Niet minder dan 16 jaren heeft Hoogeveen gewerkt aan zijn beroemd boek Doctrina particularum linguae Graecae. 2 dln. (1769), dat zoowel in Duitschland, Frankrijk en Engeland als te onzent opgang maakte en met recht als zijn hoofdwerk wordt aangezien. Evenals zijn Vigerus werd ook dit boek in Duitschland uitgegeven, met weinig beduidende bijvoegingen van prof. Schütz (Breslau en Leipzig 1782). Ook tegen deze uitgave teekende Hoogeveen verzet aan, en wel in zijn: C.G. Schützii Animadversiones in Doctr. Partic. Graecar. ad justam examinis lancem revocatae ab H.H. (Lond. 1786).
Andere geschriften van Hoogeveen zijn: Carmen Alcaicum sive Gratulatio ad Culenbergentes de inundatione feliciter averruncata (1744); Laetitia publica de inauguratione Guilielmi Caroli Henrici Frisonis, Arausion. et Nassav. Princ. (1747); Oratio funebris in obitum Guilielmi IV (1752), in 't Nederlandsch vertaald door Ad. van Goor (1753); Ode in natalem Nassaviae et Arausion. principis Guilielmi V (1766); Palladis Musarumque Delphensium sedes inaugurata carmine elegiaco (1766); Propempticon ad Petrum van Bleiswijk etc.
Hoogeveen was gehuwd, sedert 1733, met Hendrina Coster; na den dood van deze met Eva Petronella Hammius. Bij zijn eerste vrouw had hij vijf, bij zijn tweede acht kinderen. Een zoon van hem, David Hoogeveen, was predikant te Chaam (1768-95), een ander, Johan Hendrik H., te Drongelen (1772) en te St. Oedenrode (1793). Een derde en vierde (Jan en Theophilus) volgen beneden.

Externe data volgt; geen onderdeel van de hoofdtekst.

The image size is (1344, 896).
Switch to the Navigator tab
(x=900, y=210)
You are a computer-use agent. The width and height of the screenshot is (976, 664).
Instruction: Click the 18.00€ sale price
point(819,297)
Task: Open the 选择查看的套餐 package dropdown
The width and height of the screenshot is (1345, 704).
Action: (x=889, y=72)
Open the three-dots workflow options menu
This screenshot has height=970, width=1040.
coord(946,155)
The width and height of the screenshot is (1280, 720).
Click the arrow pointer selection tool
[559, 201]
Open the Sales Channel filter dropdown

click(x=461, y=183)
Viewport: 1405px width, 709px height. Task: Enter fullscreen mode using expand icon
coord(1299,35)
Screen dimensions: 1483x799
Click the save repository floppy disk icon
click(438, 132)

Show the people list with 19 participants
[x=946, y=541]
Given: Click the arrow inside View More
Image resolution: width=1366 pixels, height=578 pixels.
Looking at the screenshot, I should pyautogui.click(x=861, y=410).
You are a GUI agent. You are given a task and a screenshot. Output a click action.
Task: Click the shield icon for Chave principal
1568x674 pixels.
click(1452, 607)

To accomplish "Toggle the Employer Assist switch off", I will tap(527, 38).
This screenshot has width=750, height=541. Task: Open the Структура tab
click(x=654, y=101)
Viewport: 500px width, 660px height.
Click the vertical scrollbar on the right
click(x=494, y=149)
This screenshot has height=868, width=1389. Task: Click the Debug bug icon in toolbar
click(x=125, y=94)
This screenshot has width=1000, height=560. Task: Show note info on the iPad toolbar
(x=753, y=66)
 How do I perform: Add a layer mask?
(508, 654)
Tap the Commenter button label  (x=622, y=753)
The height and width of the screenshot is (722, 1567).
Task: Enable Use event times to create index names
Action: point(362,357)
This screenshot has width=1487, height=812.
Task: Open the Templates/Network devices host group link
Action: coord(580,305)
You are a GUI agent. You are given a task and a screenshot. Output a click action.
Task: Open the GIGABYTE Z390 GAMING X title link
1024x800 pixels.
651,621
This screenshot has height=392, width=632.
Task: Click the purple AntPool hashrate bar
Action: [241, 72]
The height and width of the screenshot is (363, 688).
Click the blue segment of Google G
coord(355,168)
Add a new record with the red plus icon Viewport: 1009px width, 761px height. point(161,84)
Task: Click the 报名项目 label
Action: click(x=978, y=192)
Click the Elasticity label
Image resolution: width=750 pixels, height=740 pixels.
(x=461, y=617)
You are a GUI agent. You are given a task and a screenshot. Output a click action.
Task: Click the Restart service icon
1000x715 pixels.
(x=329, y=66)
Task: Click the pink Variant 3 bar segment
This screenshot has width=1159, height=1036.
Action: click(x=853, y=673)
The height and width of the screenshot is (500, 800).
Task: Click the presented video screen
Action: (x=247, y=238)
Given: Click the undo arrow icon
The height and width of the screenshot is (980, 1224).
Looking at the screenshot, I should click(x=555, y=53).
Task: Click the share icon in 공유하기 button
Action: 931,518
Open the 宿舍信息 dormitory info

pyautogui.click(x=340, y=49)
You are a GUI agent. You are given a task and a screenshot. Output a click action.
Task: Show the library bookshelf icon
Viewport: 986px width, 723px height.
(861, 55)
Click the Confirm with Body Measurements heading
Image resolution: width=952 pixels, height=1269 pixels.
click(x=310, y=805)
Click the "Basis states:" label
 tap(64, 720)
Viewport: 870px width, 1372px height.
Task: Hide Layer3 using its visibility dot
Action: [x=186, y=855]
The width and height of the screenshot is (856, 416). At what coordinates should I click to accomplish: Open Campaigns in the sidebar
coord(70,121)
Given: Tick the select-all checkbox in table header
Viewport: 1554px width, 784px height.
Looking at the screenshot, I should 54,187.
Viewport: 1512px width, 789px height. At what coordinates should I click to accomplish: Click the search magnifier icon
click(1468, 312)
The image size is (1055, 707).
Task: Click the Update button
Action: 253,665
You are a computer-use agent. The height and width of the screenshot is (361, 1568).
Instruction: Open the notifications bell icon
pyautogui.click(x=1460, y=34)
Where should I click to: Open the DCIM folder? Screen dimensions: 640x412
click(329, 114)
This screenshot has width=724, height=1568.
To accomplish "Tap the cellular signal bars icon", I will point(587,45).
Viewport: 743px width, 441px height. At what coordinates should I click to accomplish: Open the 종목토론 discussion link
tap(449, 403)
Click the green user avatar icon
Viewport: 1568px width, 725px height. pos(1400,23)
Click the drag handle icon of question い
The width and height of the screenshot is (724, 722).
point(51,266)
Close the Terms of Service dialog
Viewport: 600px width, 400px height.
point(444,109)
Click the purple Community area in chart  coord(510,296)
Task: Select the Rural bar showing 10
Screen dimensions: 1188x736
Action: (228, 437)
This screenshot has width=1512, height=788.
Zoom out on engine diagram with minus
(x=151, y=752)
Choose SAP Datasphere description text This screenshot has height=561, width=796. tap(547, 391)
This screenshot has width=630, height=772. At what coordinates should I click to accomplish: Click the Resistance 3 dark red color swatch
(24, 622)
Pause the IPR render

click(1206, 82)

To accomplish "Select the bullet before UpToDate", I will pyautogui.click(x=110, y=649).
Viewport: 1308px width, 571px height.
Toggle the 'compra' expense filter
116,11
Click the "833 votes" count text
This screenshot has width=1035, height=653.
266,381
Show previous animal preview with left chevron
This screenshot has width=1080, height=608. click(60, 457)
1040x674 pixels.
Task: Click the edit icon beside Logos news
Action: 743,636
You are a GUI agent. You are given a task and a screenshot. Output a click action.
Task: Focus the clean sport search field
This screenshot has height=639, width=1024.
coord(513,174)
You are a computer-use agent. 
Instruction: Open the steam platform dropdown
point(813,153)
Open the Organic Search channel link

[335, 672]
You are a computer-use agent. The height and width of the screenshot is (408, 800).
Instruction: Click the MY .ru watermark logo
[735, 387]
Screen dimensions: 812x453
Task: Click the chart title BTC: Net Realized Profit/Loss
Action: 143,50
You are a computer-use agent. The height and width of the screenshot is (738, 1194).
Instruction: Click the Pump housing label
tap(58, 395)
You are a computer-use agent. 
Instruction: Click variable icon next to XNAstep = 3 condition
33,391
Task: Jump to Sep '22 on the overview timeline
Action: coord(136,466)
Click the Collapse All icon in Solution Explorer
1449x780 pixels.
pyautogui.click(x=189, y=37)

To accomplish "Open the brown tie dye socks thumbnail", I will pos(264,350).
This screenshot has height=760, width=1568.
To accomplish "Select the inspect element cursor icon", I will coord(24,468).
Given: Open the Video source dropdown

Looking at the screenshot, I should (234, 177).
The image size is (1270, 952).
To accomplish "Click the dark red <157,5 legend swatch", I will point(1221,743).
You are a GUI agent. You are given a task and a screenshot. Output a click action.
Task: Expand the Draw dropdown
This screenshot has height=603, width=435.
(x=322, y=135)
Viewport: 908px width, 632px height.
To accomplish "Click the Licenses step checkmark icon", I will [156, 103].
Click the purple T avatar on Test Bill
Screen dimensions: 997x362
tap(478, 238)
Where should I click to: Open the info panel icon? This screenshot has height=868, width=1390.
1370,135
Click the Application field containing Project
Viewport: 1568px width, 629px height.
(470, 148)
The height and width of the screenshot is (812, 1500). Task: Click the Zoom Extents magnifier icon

Zie: Saxe, Onom. Lit. VIII, 47 sqq.; Biog. Univ. XX, 534; Harlesii, Vitae philol. nostra aetate clarissimi III, 114; Hoeufft, Parnass. Lat. Belg., 219, 220; Peerlkamp, de Poët. Neerl. 501, 502; Collot d'Escury, Holl. Roem, IV, 33, 128, 219; Schotel, Kerk. Dordr. II, 190, 191; Idem, Illustre School Dordr. 147.